I once heard a famous psychologist on the radio say, “Hope is simply delayed disappointment”.  I am not a psychologist, but I respectfully disagree. Furthermore, I believe that hope is a form of optimism that is better defined as,  “A desire for a certain thing to happen”. And it’s that desire… that often leads to action… which can then often lead to the desired result. Here are two examples.

Several weeks ago, my wife got a call from our youngest daughter. She was in a panic because she was at the San Diego Zoo and somehow the diamond in her wedding ring broke off and was missing. I heard my wife say, “Don’t give up hope, maybe you will find it.” Not likely in such a crowded place packed with strangers. But my daughter never gave up hope, and sure enough a stranger found the diamond and turned it into the lost and found. (Now there’s a miracle!)

That very same weekend, my wife and I also found ourselves searching and struggling, hoping to find a lost ring. My wife’s wedding ring! We had just returned from a long vacation in Kauai. But before we left, my wife decided not to take her ring and possibly lose it while swimming. So she asked me to hide it somewhere in our house. Being a man, I of course hid it in the garage. Weeks later, upon catching a late flight home and arriving around 1:30 in the morning, my wife immediately asked me to go get her wedding ring. I went to the garage, got the ring, and gave it to her. Or… at least I thought I did. We were both so tired, I’m not sure what I did.

The next day, Saturday morning, she asked me about the ring. I explained, “I think I went downstairs and got it for you last night.” She looked at me and said, “Okay, so where is it?” Uh oh! My only thought was, I sure hope I can find it! I started with the garage and checked it thoroughly. Then I checked our closet, nightstands, dressers, bathroom and even the kitchen. I I hate to say it, but I started to lose hope.

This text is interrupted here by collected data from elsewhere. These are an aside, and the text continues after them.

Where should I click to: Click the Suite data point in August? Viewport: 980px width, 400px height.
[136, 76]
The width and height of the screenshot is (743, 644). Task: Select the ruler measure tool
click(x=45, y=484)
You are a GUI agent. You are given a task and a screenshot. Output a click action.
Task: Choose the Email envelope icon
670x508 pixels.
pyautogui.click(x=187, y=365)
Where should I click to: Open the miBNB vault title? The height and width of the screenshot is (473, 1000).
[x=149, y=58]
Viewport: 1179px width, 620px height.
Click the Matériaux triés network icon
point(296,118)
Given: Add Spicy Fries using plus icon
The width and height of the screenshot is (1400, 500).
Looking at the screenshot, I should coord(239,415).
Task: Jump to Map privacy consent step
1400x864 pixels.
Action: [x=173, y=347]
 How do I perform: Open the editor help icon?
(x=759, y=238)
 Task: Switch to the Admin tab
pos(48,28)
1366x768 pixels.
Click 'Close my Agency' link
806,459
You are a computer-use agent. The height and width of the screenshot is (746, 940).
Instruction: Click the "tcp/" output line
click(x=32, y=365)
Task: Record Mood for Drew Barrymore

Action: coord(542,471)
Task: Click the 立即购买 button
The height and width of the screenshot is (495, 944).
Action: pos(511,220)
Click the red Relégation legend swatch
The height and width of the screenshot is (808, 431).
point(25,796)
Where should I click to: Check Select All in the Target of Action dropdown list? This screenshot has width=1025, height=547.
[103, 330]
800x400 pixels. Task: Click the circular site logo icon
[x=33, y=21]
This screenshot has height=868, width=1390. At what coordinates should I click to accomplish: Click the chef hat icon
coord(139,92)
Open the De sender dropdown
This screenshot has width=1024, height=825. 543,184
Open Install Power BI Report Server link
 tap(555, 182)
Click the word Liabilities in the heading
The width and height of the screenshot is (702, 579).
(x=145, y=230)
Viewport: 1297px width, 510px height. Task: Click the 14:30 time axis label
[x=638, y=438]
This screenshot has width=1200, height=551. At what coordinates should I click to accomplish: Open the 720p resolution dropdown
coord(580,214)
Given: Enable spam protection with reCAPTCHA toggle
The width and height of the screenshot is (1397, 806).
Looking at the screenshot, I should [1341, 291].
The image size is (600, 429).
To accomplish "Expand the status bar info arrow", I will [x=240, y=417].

On Sunday, I prayed. I prayed for help because I didn’t want to be the stupid loser husband who hides his wife’s wedding ring and then can’t find it. Sure enough, God answered me right away. I think He said something like, “Well, I sure hope you find it because I wouldn’t want to be in your shoes if you don’t!” (Gotta love God’s sense of humor!)

Sunday morning I decided it had to be in the master bedroom closet. I took every single thing, including the clothing out of the closet. I even searched the pockets of every item of clothing. When my wife came upstairs, she immediately saw the disappointment in my face. “No luck?” I just shook my head and felt hopeless. Then she asked, what about the metal box where we keep important papers? I answered, “That was one of the first things I checked yesterday. But since I was running out of ideas as fast as I was running out of hope, I decided to check it one more time. All is not lost!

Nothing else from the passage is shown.